Purpose: A randomised, open label phase III trial was conducted to evaluate efficacy of nimotuzumab, a monoclonal antibody against epidermal growth factor receptor (EGF-R) added to standard therapy for newly diagnosed glioblastoma.
Patients and methods: 149 glioblastoma patients stratified as with or without residual tumour were randomly assigned to receive either intravenous nimotuzumab 400mg weekly added to standard radiochemotherapy followed by 400mg biweekly after twelve weeks or standard radiochemotherapy. Progression status after 52 weeks (12moPFS) and progression-free survival (PFS) based on Macdonald criteria were co-primary and overall survival (OS), toxicity and quality of life secondary end-points.
Results: 142 patients were evaluated for efficacy (per protocol cohort). 12 moPFS was 25.6% in the experimental arm and 20.3% in the control group. In residual tumour patients (n=81) median PFS was 5.6 versus 4.0 months, (hazard ratio (HR), 0.87; 95% confidence interval (CI), 0.55-1.37), for patients without residual tumour (n=61) it was 10.6 versus 9.9 months, (HR, 1.01; 95% CI, 0.57-1.77). Median OS in patients with residual tumour was 19.5 versus 16.7 months, (HR, 0.90; 95% CI, 0.52-1.57; P=0.7061), for patients without 23.3 versus 21.0 months (HR, 0.77; 95% CI, 0.41-1.44; P=0.4068).
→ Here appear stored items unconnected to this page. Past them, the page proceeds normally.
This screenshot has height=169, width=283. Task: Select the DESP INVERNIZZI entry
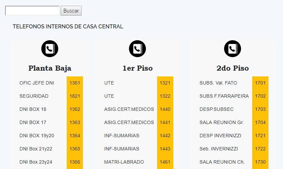(x=220, y=136)
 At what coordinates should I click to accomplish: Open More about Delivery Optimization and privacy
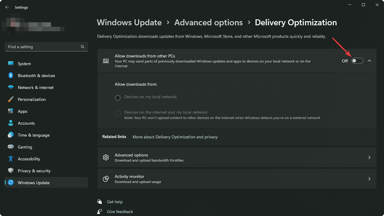pyautogui.click(x=175, y=137)
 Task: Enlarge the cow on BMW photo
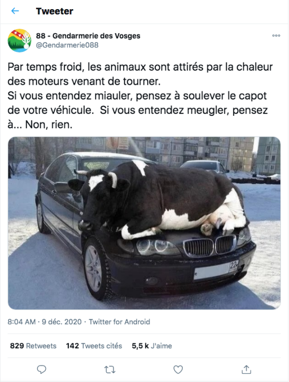coord(144,223)
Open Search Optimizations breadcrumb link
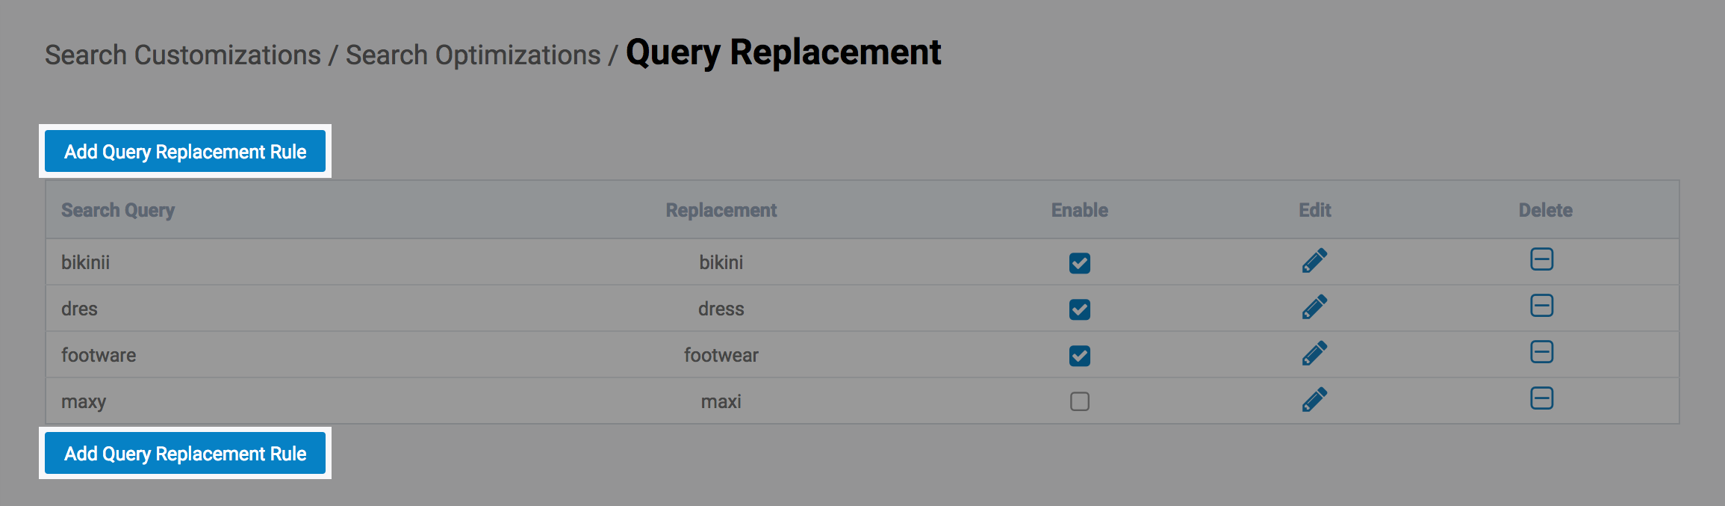Image resolution: width=1725 pixels, height=506 pixels. pos(473,55)
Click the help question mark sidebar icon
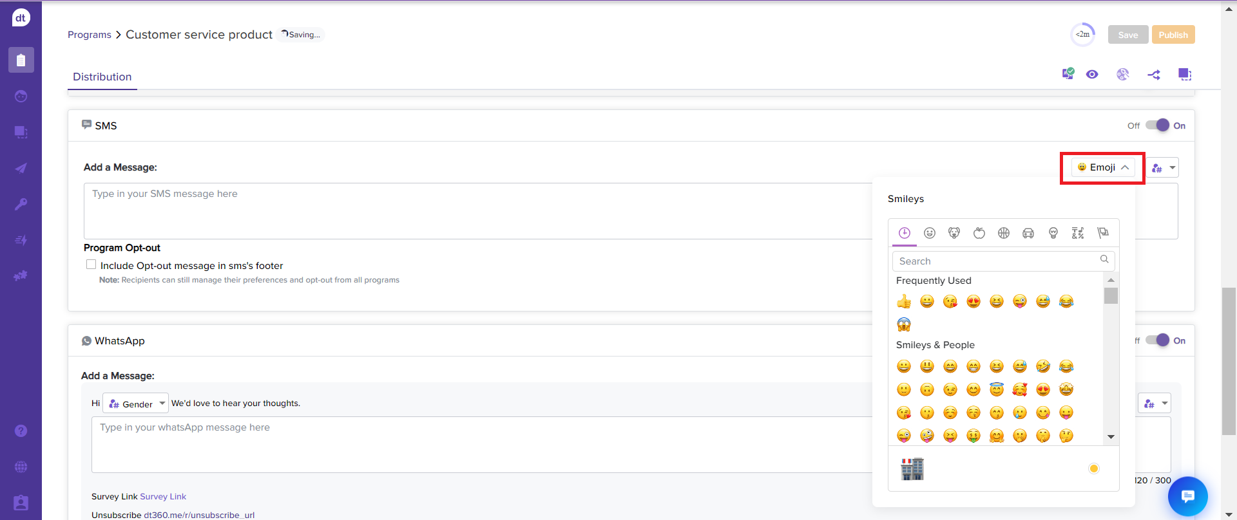 [x=21, y=431]
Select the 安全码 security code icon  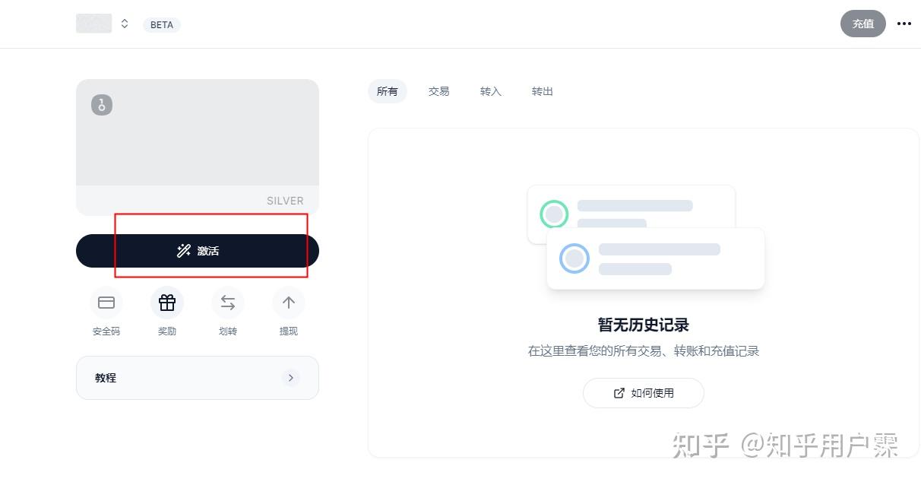106,303
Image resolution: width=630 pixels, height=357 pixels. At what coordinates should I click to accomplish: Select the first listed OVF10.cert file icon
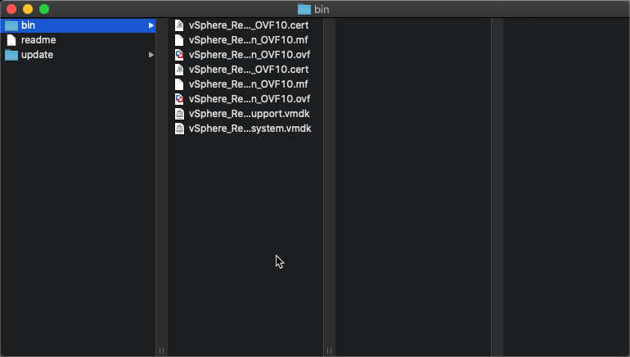pyautogui.click(x=179, y=25)
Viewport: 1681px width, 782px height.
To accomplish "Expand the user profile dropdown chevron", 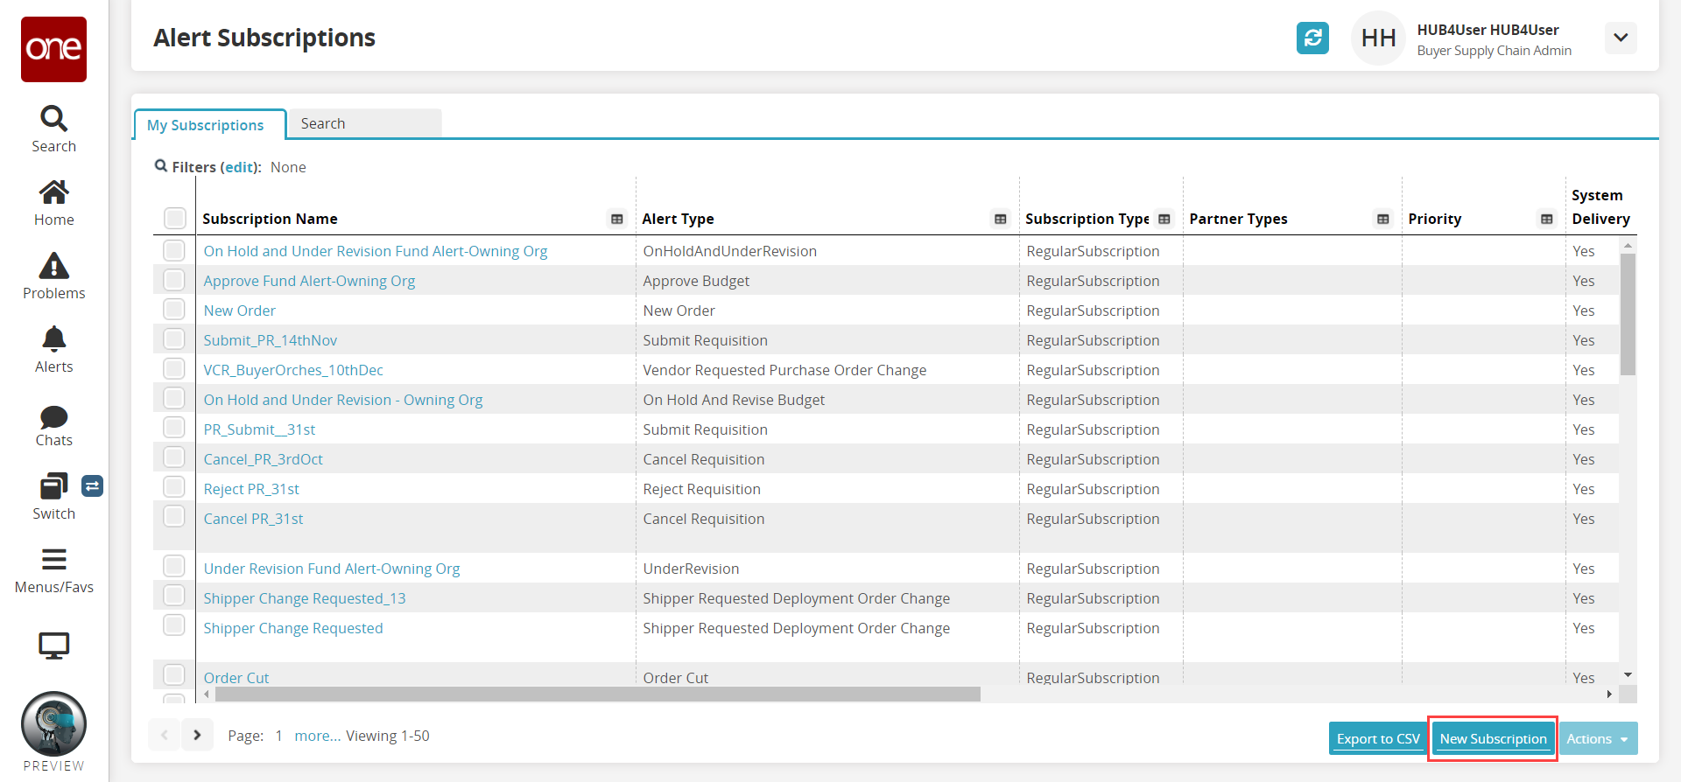I will click(1621, 38).
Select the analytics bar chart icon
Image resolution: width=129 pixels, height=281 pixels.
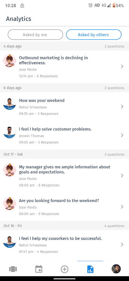point(90,269)
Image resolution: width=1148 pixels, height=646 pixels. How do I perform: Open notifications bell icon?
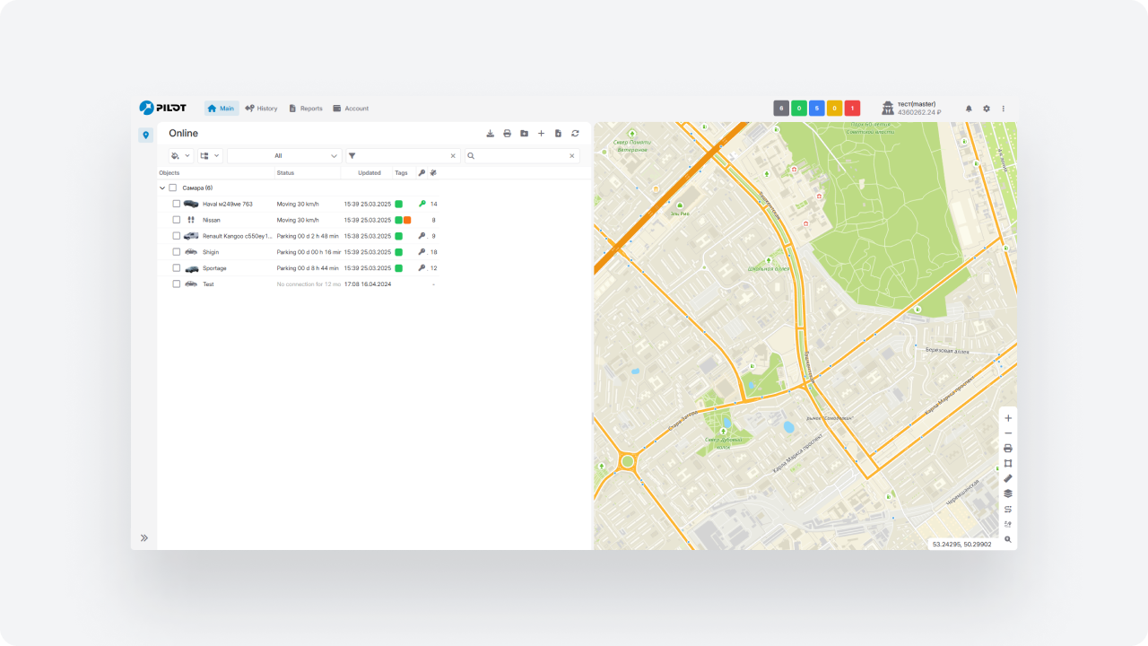(969, 109)
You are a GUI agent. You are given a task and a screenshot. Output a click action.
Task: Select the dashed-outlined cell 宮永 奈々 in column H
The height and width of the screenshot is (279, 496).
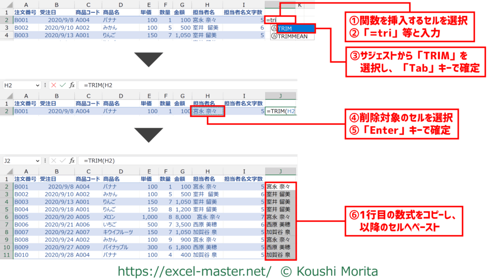[207, 112]
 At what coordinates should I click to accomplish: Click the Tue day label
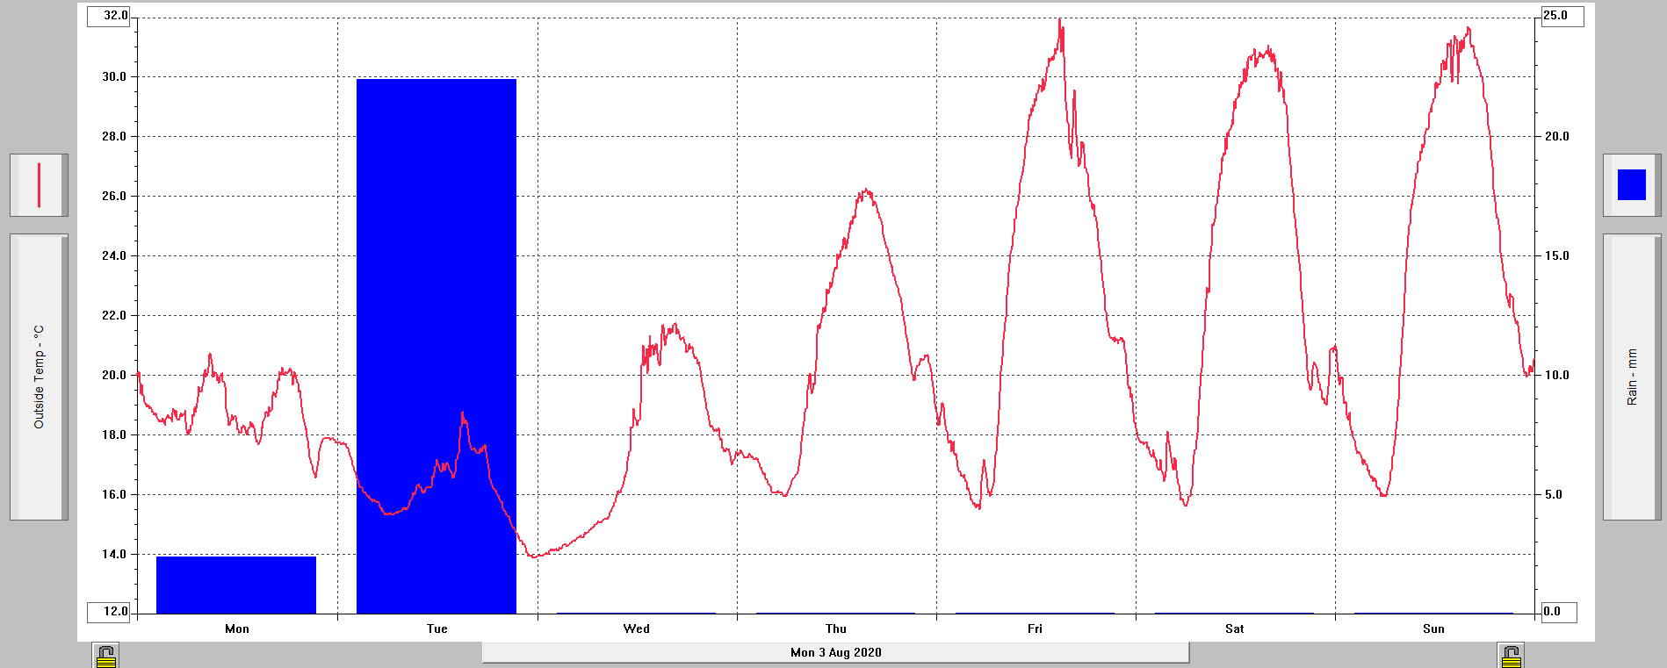point(437,628)
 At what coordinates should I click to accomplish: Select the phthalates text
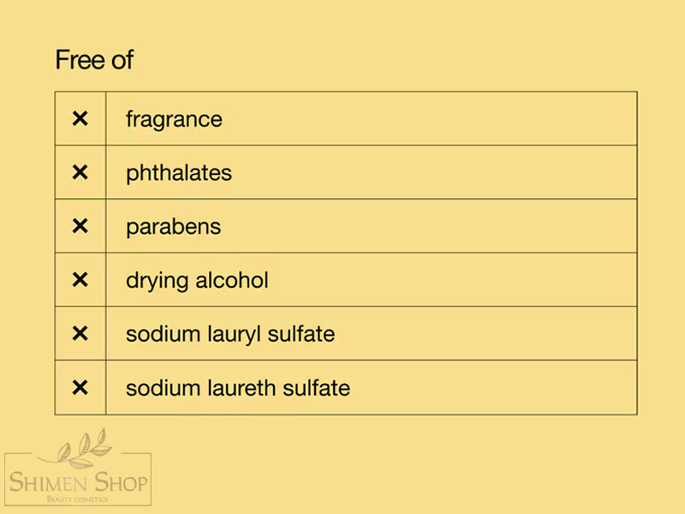[179, 173]
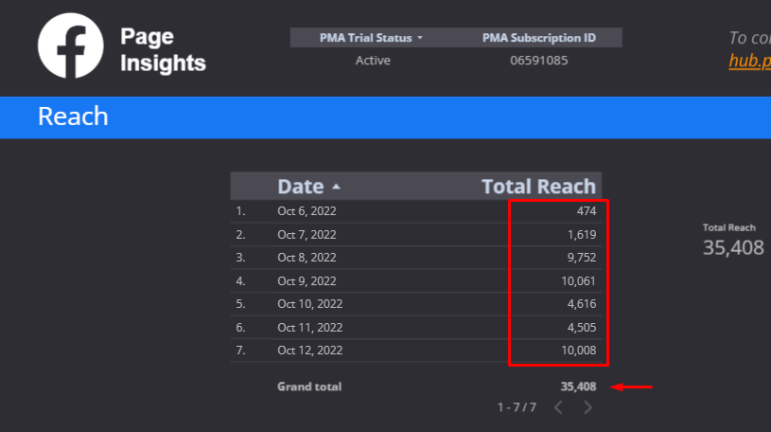Click the 1 - 7 / 7 pagination text
This screenshot has height=432, width=771.
click(517, 407)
A small cohort of MGMT non-methylated patients with residual tumour showed PFS of 6.2 versus 4.0 months (HR, 0.77; 95% CI, 0.35-1.67; P=0.4997) and OS of 19.0 versus 13.8 months (HR, 0.66; 95% CI, 0.27-1.64; P=0.3648). EGF-R amplification did not correlate with clinical efficacy of nimotuzumab. Nimotuzumab was well tolerated.
Conclusion: This study, albeit negative, contains hypothesis generating signals supporting evaluation of correlative, efficacy-predicting tumour parameters for nimotuzumab in the treatment of glioblastoma.
Keywords: Epidermal growth factor receptor; Glioblastoma; Immunotherapy.